Figure 1: Target 2020-12-19_00000231 (PDB ID 7K93) is a hetero-2-2mer protein complex of a Dengue virus non-structural protein (NS1) (green) in complex with a mouse neutralizing single chain Fab variable region (orange) (Biering et al. 2021). While templates can be easily identified with HHblits for both entities, there is no overlap between the template lists, meaning the two proteins have never been observed in a homologous complex. Specifically, no homologs of this Dengue virus protein have been observed in complex with an antibody. This therefore constitutes an interesting target for the modeling of heteromeric protein complexes.
Looking at the data we collected in the 52 pre-release weeks of 2020, 3158 interesting protein structures where no closely related homolog could be found with BLAST were released by the PDB. Among those, 1017 were monomers, 1011 homo-oligomeric complexes (which can’t be distinguished from monomers from the sequence-only pre-release data) and 1130 were hetero-oligomers.
In order to retrospecitvely analyse the complexity of the hetero-oligmeric target set, we repeated the template search with HHblits to identify more remotely related homologous complexes. We could identify a homologous hetero-oligomeric complex with HHblits for 565 of these 1130 targets, where all entities of the target could be uniquely mapped to the template, and reciprocally. In 240 hetero-oligomeric complexes, templates for individual entities could be identified with HHblits, but not in the same complex (or the template contained extra entities); and 113 complexes could similarly be identified with BLAST. These 353 “novel complex” targets are of particular interest, as an accurate prediction would have to successfully predict the assembly mode of the complex, and accurately model the (unknown) interfaces, therefore going beyond the classical reach of homology modeling. Finally for the remaining 212 complexes, no template could be identified by HHblits for at least one of the target entities.
HHblits was able to identify homologs in the vast majority (1734) of the 2028 monomeric (1017) or homo-oligomeric (1011) interesting protein structures contained in the CAMEO target set. We note, however, that 43 of the targets could only be mapped to templates in complex with a different partner.

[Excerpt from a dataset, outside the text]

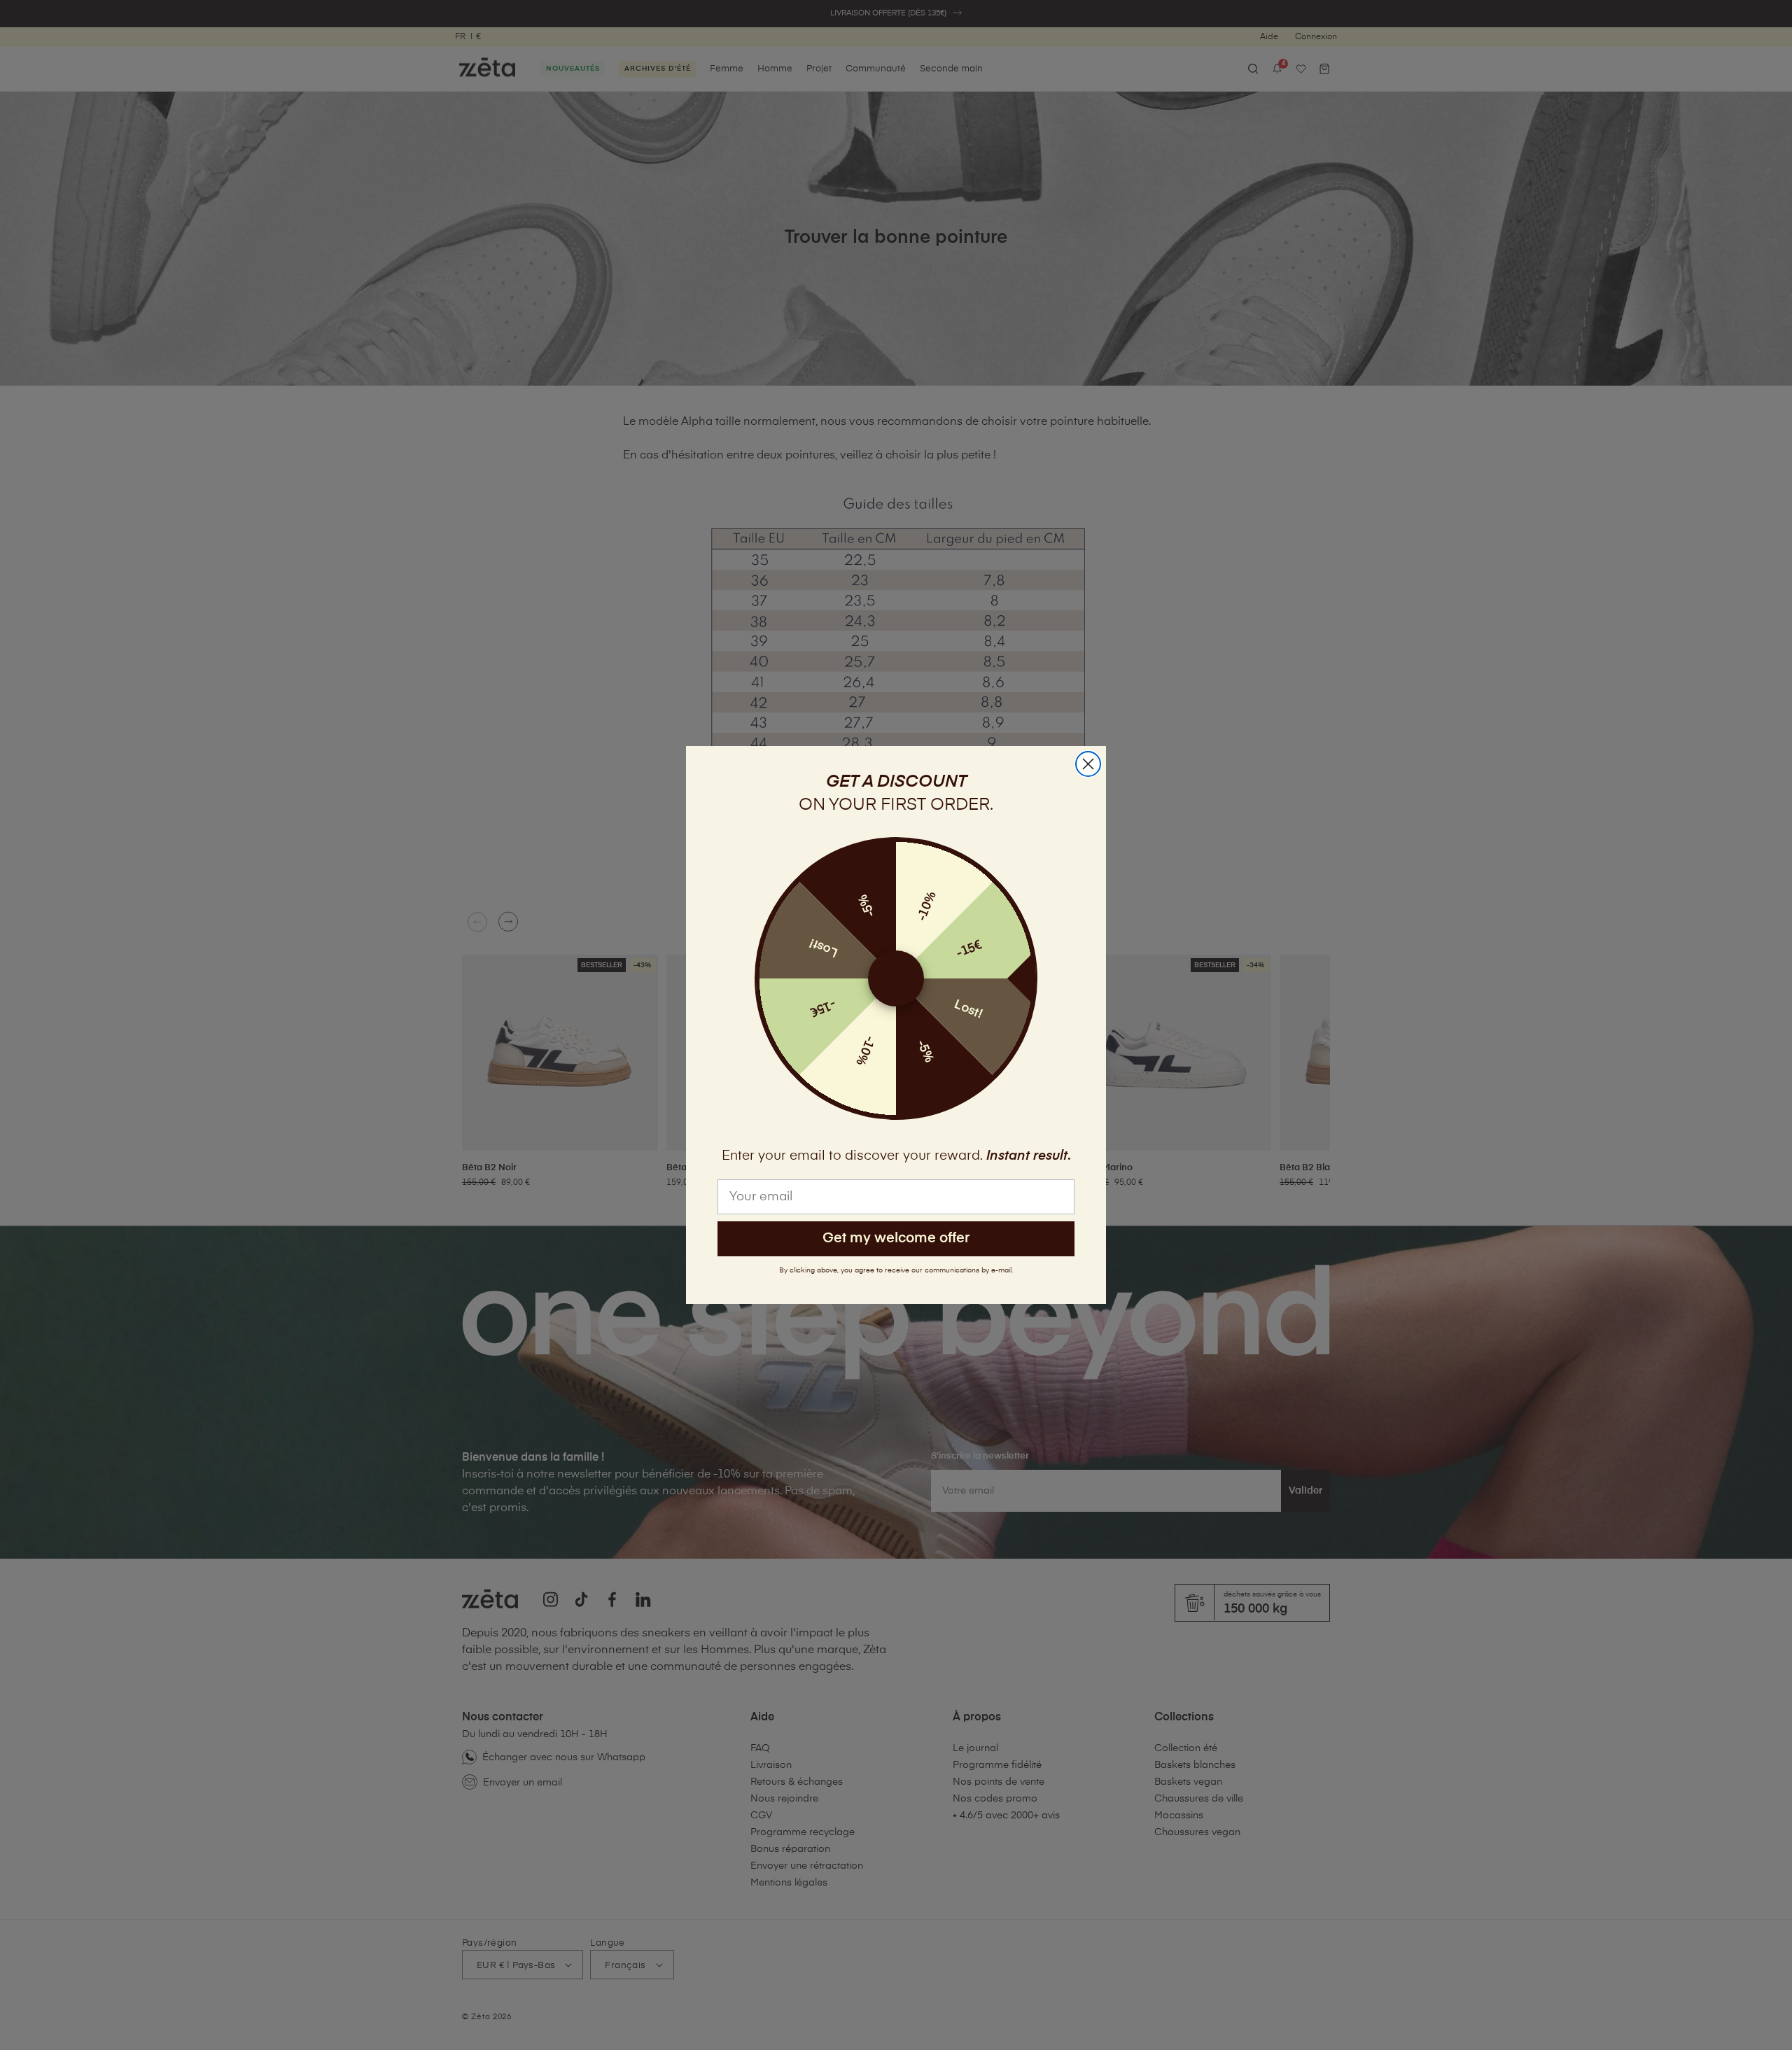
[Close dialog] (1088, 764)
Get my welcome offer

The interfaces are likely to differ from the templates, and therefore we consider these targets as interesting modeling targets for CAMEO. Finally HHblits was unable to identify a template for 294 of these targets.
In order to evaluate the predictions, we are using the same scores as for the homo-oligomers: oligo-lDDT, QS-score and TM-score. In addition, other single-chain scores can be generalized to evaluate heteromers in the same fashion as the oligo-lDDT score is a generalization of the lDDT score to oligomers. Finally we are also looking at the applicability of the scores used by the CAPRI community for automated evaluation.
It should be noted that the selection of interesting protein target structures is performed regardless of ligand contents, but non-polymer ligands are submitted nonetheless to participating servers that support it. 76% of the structures released by the PDB in 2020, and 65% of the interesting protein structures selected in this category, contain at least one ligand. In addition, we are considering specifically selecting interesting ligand modeling targets, which we describe in the following section.

Non-polymer Ligands

Small chemical compounds which are not part of a polymer chain are provided as InChI codes and PDB chemical components in the pre-release of the PDB. They are included in the target definition together with the polymer entities for participating servers that support predicting small chemical compounds in complex with proteins. Consequently, in addition to predicting the correct protein structure, predictors are challenged to include the ligands in their models at the correct binding site in an accurate conformation.
However predicting the exact pose of a ligand within a theoretical model remains a challenge which is out of reach for most current protein prediction servers. To specifically facilitate the development of such methods, these should be evaluated separately to the prediction of protein complexes. Therefore we are proposing a specialized CAMEO category, where easy protein modeling targets (as per the opposite of the definition in the previous section) are selected if they contain novel ligands that haven’t been seen in a template.
We analyzed the feasibility of this approach on the current data in the PDB. In 2020, we observed 4870 protein targets that would be trivial to solve with comparative modeling but included a combination of non-polymer ligands never seen before in a template for those structures. Furthermore, 4486 of them contained only homo-oligomeric or monomeric targets, which would enable many current protein structure prediction servers to participate without having to implement new modeling approaches for protein complexes.
Interestingly, 3491 of these 4870 structures contained a known drug from DrugBank (Wishart et al. 2006). Figure 2 shows a typical example of such a target, the SARS-CoV-2 main protease in complex with Boceprevir, an FDA-approved drug for the treatment of the hepatitis C virus (Fu et al. 2020). Drug repurposing studies are common in the PDB, and the CAMEO target set is therefore representative of current areas of active research and can help developers to assess the performance of their methods on relevant datasets. For instance 149 DrugBank drug-containing ligand modeling targets were identified by CATH as containing the 3CL-PRO main protease domain 3 (CATH ID 1.10.1840.10), and an additional 70 targets had ligands not known to DrugBank.